Gabriel Schoenfeld, a former senior editor at Commentary magazine and author of Necessary Secrets: National Security, the Media, and the Rule of Law, says WikiLeaks will have a “huge downside for historians” because it will encourage more secrecy. But he says he also wishes he had the chance to include WikiLeaks in his book and examine how a “nonstate actor” could “challenge frontally the U.S. security system.”
John Dower, author of the Pulitzer Prize-winning Embracing Defeat and the National Book Award finalist Cultures of War, praised WikiLeaks. Embracing Defeat, a history of Japan after World War II, and Cultures of War, a comparison between the George W. Bush administration and the Japanese leadership before Pearl Harbor, are both books about understanding how one’s foes think and the dangers of unchallenged opinions.
“The public benefits by understanding what’s going on,” Dower says. “The government is bending over backward to be secretive. We need to understand what is taking place and how we are perceived by others. In recent years, we’ve had failure of intelligence and failures of imagination. We don’t understand the other side. We don’t know why people are being drawn to the terrorists.”

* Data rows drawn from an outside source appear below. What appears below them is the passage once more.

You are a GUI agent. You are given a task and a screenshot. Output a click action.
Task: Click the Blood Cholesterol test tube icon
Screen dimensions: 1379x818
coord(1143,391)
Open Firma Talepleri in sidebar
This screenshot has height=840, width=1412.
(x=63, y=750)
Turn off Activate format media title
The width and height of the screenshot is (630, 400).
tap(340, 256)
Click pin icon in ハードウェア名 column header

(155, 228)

“I don’t see any reason to be worried about WikiLeaks. The government has all kinds of secrets, secrets that no leaker will ever get close to,” said Seymour Hersh, the author and Pulitzer Prize-winning investigative reporter known for uncovering the My Lai Massacre during the Vietnam War and for his reports on the planning for the war in Iraq and the alleged torture of detainees at the Abu Ghraib prison.
“There will always be a struggle between what the government knows and what the public can find out. That’s the reporter’s job, to find out. What’s happening now is about free expression. It’s the First Amendment. It’s the First Amendment. It’s the First Amendment.”
In the month since this was written, the newspapers have duly redacted and released nearly 2000 documents. Wikileaks has released exactly the same redacted documents on their own website — and those documents only. There has been no indiscriminate release of documents.
The funny thing about all this is that Wikileaks decided to do this release this way for two reasons. The first was in response to criticism of their earlier releases of raw material which were feared to potentially put people in danger (something which has thankfully not come to pass.) But the other reason should be of intense interest to journalists (asking a lot, since they seem not to be interested in even the basic facts) because it shows that they are still necessary. Here’s how Julian Assange explained their thinking on this:
They originally thought there would be thousands of Marcy Wheelers combing through the documents and creating a narrative of events but found out that there were very few people of her caliber doing that kind of work and getting noticed. What they needed was professional journalism. And so they collaborated with newspapers and observed the rules they mutually agreed upon. Yet most journalists are still heaping them with scorn and accusing them of heinous crimes. It’s almost as if they’re afraid they might have to actually do something other than kow-tow to power so they’re rejecting the most powerful validation of their purpose and necessity in the internet age.
This is the saddest day for journalism since their guileless acceptance of the WMD boogeyman and giddy cheerleading for the Iraq war. It turns out that journalism is important, but most of these “professional” practitioners of the field are not only failing to practice it, they are hostile to the idea that they should practice it. It’s very revealing.